The report said that the US Congress’ passage of a bill last year — requiring TikTok’s US operations to be sold or face a shutdown — showed the global alarm over the platform’s risks to national security and children.
The probe, led by Control Yuan members Lin Wen-cheng (林文程), Lai Cheng-chang (賴振昌) and Pu Chung-cheng (浦忠成), said the government’s efforts to address TikTok were disorganized and weak, despite repeated instances of the app improperly collecting children’s personal data and serving as a channel for Beijing’s disinformation.
Photo: Reuters
The report also said that TikTok allowed harmful “challenges” to spread unchecked to boost viewership, resulting in more than 100 deaths worldwide.

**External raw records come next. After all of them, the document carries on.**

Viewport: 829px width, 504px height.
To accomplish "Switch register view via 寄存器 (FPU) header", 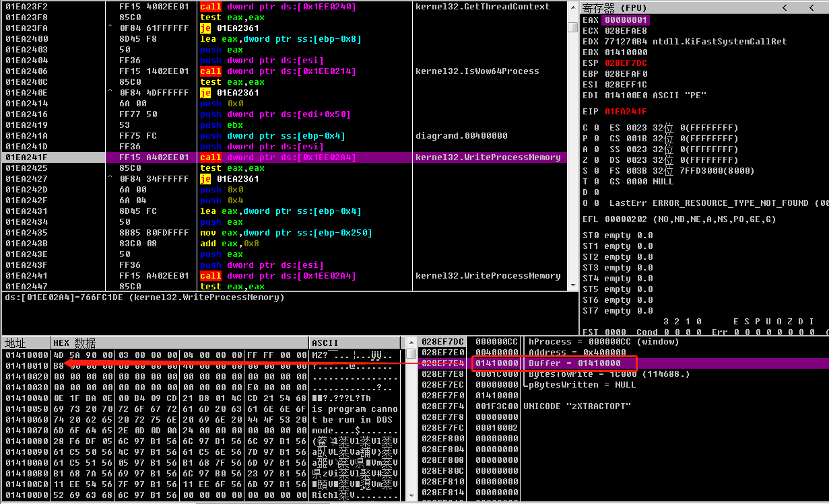I will (x=614, y=7).
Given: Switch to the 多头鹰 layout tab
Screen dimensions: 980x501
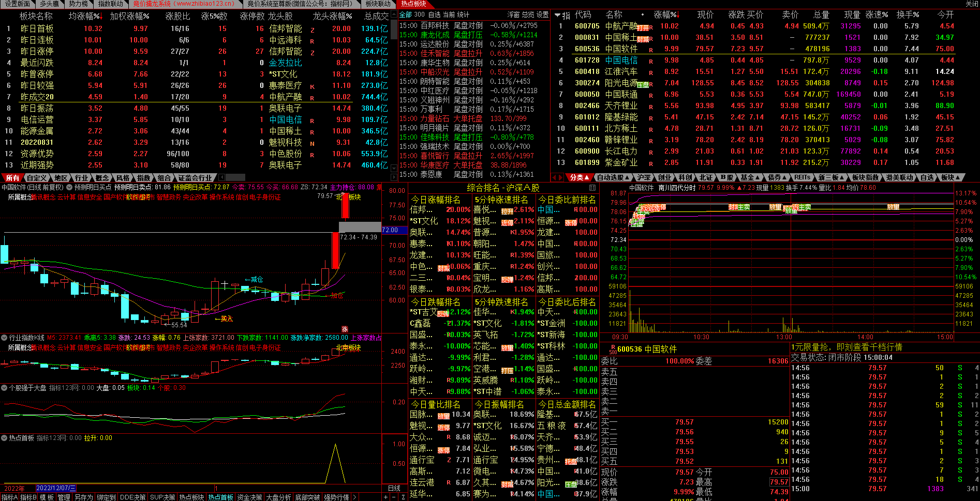Looking at the screenshot, I should pos(49,4).
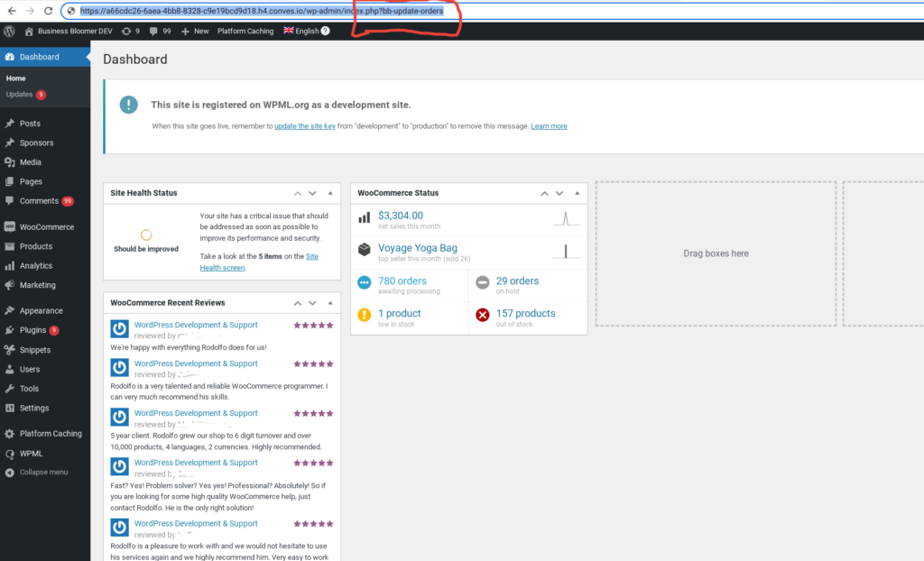The image size is (924, 561).
Task: Open the 780 orders awaiting processing link
Action: [402, 281]
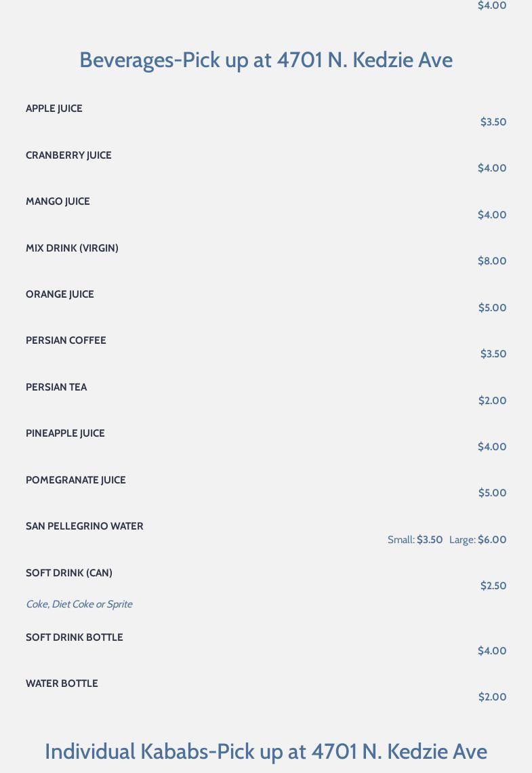The image size is (532, 773).
Task: Click the Coke, Diet Coke or Sprite description
Action: click(x=79, y=604)
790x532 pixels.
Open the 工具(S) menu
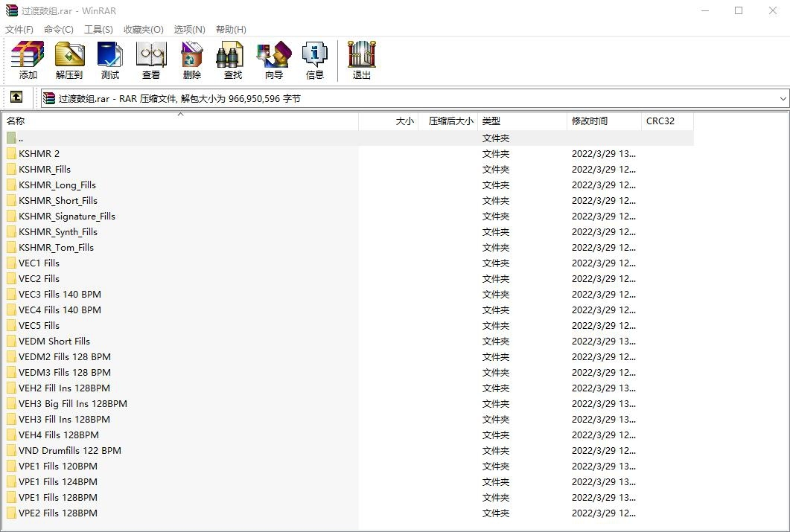[x=98, y=29]
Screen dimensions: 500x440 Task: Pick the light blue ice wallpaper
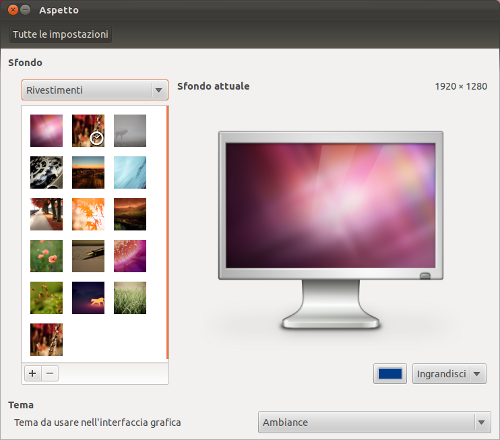coord(130,172)
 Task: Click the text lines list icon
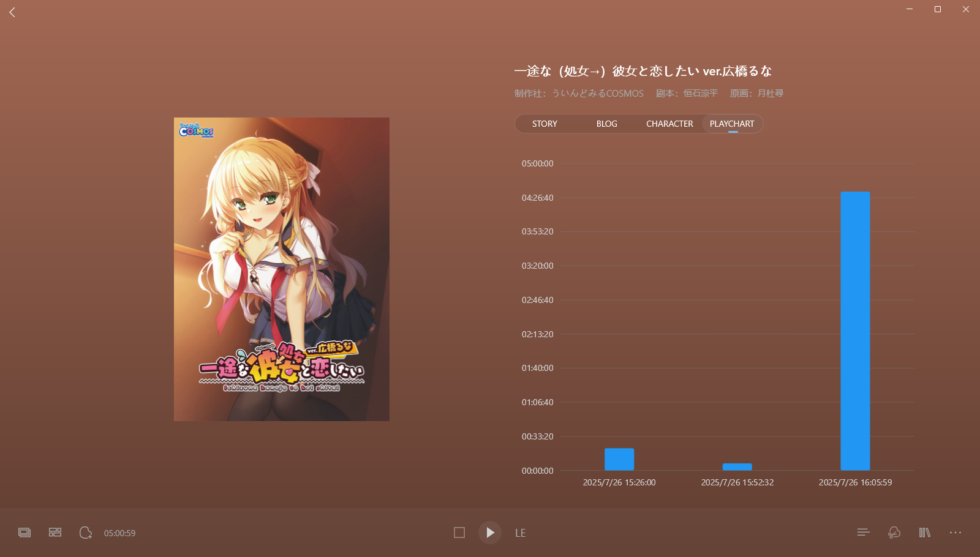pyautogui.click(x=863, y=533)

In 2023, TikTok chief executive officer Shou Zi Chew (周受資) told a US congressional hearing that he did not allow his own children to use the platform, citing the absence of an under-13 mode, they said.

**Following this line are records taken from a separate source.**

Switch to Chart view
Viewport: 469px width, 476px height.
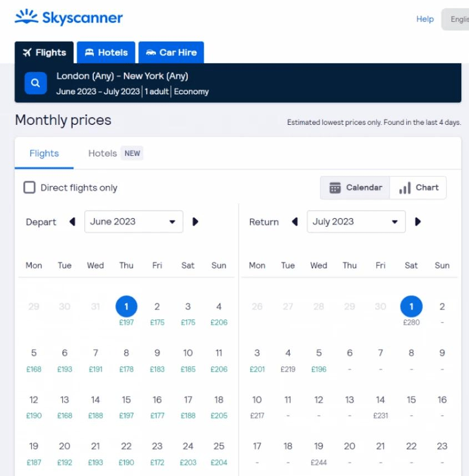coord(419,188)
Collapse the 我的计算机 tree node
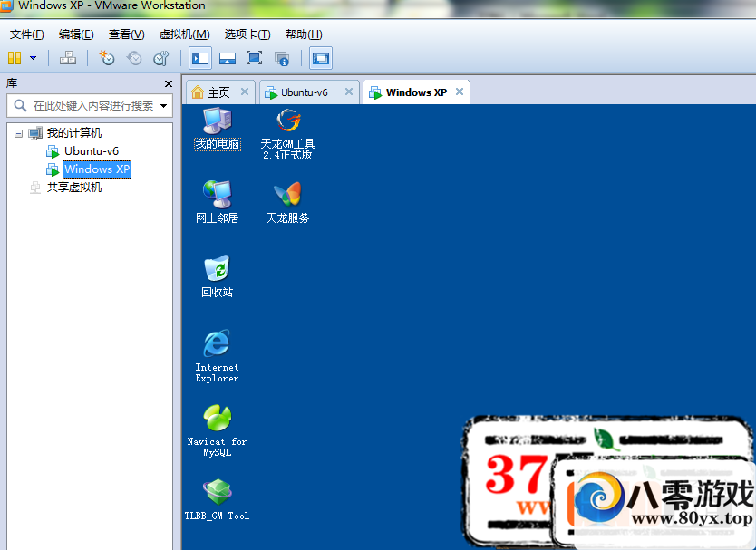This screenshot has width=756, height=550. click(18, 133)
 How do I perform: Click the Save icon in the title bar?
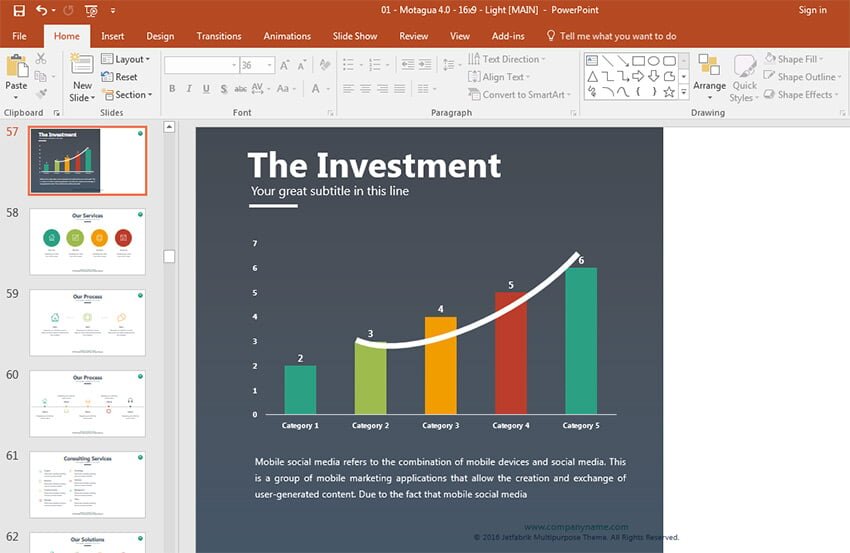[x=18, y=10]
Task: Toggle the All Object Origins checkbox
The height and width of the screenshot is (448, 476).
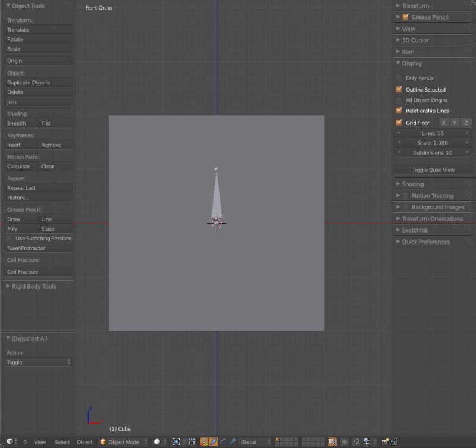Action: pyautogui.click(x=399, y=100)
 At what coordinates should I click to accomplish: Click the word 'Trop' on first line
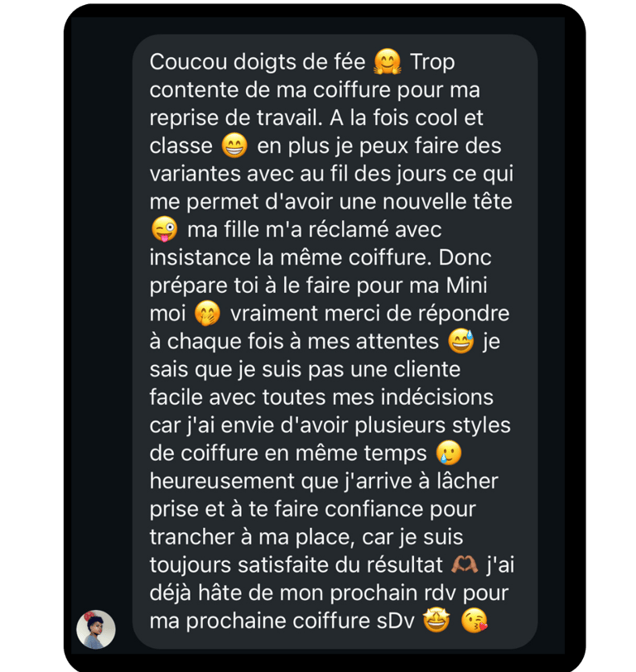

Citing information published by the Taiwan Communication Survey in 2023, the Control Yuan said that 46.1 percent of Taiwanese children aged nine to 12 accessed TikTok content, suggesting that the company ignored government directives for social media platforms to self-regulate and thereby exposed children’s data to the Chinese government.

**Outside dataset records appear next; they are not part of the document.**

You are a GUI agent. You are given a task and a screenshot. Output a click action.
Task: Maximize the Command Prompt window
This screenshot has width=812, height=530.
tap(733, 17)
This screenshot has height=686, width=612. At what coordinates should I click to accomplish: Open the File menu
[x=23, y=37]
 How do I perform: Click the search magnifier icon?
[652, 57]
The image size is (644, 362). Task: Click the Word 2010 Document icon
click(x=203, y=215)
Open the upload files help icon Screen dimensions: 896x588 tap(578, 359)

They also cited an EU investigation that found TikTok stored user data on servers in China, leading regulators to impose a 530,000 euro (US$588,300) fine on the company.
Academic studies have shown that TikTok’s algorithm suppressed content critical of Beijing, while amplifying pro-China narratives in ways consistent with the platform being used as a tool of Chinese cognitive warfare, they said.
Citing a Financial Times report, the members said that Beijing has been leveraging TikTok to shape narratives in Taiwanese cyberspace and gain influence among younger users.
Yet the government has appeared to give up on regulating international platforms after setbacks to its digital services neutrality bill, leaving TikTok and other Chinese social media platforms such as Xiaohongshu (小紅書, known in English as “RedNote”), virtually unregulated, the members said.
They urged the government to re-evaluate its policy and establish mechanisms to regulate social media, adding that inaction could further endanger Taiwanese children and national security.